--- DATASET RECORDS Enclosed Below ---
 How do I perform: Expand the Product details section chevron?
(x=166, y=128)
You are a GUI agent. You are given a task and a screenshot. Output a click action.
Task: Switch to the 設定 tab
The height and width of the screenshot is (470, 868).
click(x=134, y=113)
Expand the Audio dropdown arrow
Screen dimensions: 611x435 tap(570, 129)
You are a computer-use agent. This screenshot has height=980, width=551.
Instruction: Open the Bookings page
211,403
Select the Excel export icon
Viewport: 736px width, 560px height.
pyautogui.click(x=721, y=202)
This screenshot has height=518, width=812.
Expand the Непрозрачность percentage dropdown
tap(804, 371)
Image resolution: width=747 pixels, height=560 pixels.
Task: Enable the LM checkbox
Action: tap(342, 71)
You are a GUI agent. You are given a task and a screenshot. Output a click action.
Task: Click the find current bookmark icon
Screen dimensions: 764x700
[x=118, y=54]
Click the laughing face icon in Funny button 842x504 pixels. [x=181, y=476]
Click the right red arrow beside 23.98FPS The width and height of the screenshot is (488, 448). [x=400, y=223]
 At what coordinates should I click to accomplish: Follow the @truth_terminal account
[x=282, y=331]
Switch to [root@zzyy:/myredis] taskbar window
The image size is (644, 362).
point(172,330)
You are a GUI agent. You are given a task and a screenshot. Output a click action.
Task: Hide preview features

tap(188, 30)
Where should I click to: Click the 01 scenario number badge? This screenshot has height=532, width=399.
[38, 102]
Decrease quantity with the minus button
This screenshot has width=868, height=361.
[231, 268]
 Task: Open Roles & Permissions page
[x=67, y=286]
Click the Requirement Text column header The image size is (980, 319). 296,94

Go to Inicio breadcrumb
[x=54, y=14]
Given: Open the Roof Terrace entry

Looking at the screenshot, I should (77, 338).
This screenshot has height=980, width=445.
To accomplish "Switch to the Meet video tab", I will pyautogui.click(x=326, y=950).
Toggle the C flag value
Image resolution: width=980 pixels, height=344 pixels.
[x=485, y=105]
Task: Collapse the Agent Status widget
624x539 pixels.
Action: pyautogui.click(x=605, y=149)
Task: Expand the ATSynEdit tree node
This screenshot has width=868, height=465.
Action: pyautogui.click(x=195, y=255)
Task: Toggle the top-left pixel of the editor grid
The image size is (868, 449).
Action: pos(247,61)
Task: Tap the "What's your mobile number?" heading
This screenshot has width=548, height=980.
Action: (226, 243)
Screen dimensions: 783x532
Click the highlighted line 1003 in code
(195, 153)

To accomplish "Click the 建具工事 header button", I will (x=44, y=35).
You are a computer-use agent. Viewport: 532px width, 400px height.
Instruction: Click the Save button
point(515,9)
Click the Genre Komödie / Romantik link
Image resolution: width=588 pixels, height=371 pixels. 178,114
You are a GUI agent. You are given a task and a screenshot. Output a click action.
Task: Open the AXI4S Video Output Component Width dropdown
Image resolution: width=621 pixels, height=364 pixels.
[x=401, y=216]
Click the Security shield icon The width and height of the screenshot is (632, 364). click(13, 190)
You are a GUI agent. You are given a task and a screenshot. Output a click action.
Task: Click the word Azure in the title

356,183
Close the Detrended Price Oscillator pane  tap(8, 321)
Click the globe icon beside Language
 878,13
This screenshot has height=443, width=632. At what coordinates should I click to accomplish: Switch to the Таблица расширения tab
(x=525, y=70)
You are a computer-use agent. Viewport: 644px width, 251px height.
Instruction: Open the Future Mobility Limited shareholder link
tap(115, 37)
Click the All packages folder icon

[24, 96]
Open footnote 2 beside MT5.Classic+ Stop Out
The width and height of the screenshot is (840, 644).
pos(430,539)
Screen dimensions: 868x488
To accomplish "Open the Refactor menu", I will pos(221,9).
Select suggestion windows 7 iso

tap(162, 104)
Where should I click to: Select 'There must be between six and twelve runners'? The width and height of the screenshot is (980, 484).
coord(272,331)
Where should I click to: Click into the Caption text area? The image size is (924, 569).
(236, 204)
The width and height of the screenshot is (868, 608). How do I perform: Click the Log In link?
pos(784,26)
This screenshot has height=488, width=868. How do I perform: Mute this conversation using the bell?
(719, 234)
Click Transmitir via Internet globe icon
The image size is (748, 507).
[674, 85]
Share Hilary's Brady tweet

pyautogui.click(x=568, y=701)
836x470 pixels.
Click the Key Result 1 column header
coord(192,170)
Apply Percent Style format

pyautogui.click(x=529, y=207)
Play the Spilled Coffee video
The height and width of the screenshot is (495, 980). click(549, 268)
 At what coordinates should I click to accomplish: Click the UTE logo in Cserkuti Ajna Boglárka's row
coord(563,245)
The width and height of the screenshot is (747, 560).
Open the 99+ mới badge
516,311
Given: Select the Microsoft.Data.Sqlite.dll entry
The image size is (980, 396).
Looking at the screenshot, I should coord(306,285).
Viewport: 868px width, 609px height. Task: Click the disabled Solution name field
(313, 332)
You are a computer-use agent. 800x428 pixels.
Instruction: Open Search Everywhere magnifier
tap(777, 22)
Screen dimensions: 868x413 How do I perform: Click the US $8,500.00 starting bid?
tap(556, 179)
--- End of Enclosed DATASET RECORDS ---
REQUIRED ACTION: In the records above, locate the lines holding the word "Toggle". Copy each of them.

EXERCISE ANSWER:
Toggle the C flag value
Task: Toggle the top-left pixel of the editor grid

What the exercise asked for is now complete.